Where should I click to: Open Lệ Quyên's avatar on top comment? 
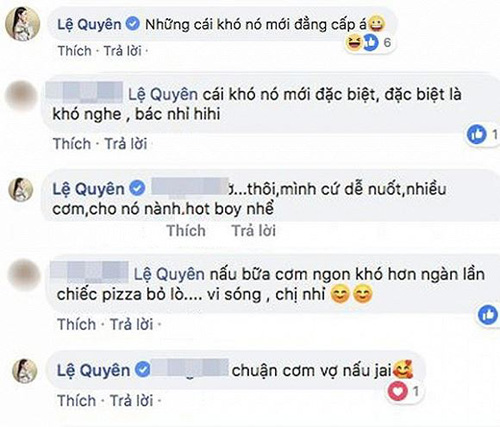(x=23, y=24)
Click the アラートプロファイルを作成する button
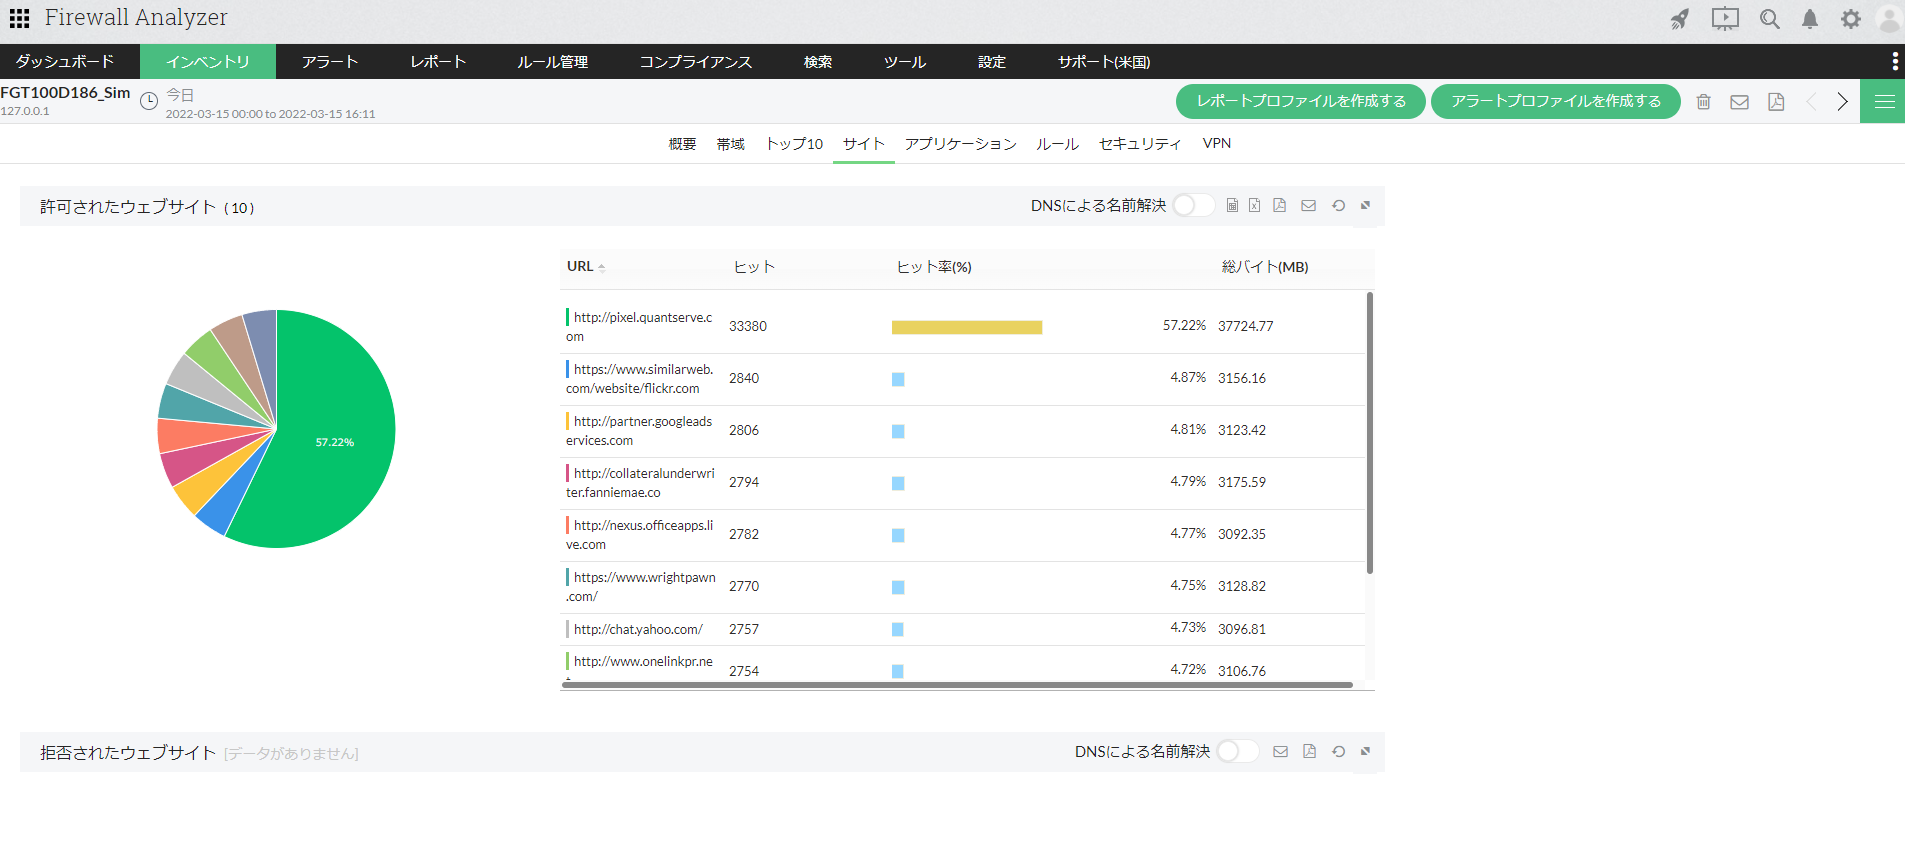The image size is (1905, 843). (1555, 102)
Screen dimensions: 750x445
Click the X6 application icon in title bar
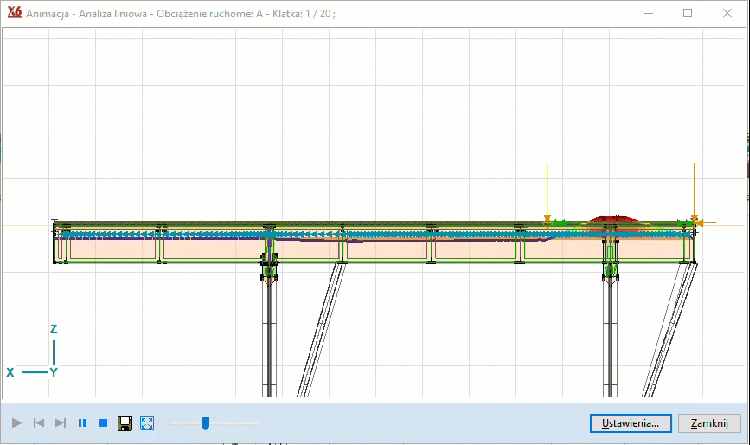[14, 13]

• • • • • • •

WHAT IS NEEDED:
What you return should match the records line for line, minus the pictures.

TASK RESULT:
Where should I click to: Open Lệ Quyên's avatar on top comment? 
(x=23, y=24)
Click the アラートプロファイルを作成する button
The image size is (1905, 843). (1555, 102)
Screen dimensions: 750x445
Click the X6 application icon in title bar
[14, 13]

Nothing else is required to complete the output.